(Saved entries)
++++++++++

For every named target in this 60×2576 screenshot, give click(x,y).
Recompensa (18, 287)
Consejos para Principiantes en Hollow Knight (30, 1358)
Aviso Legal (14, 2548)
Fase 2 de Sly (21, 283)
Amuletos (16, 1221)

++++++++++

- **Exercise prompt**
Reproduce each line, exactly as it appears, from the one that contains "Recompensa (18, 287)" through the last line of the records. Add no other lines.

- **Response to this exercise**
Recompensa (18, 287)
Consejos para Principiantes en Hollow Knight (30, 1358)
Aviso Legal (14, 2548)
Fase 2 de Sly (21, 283)
Amuletos (16, 1221)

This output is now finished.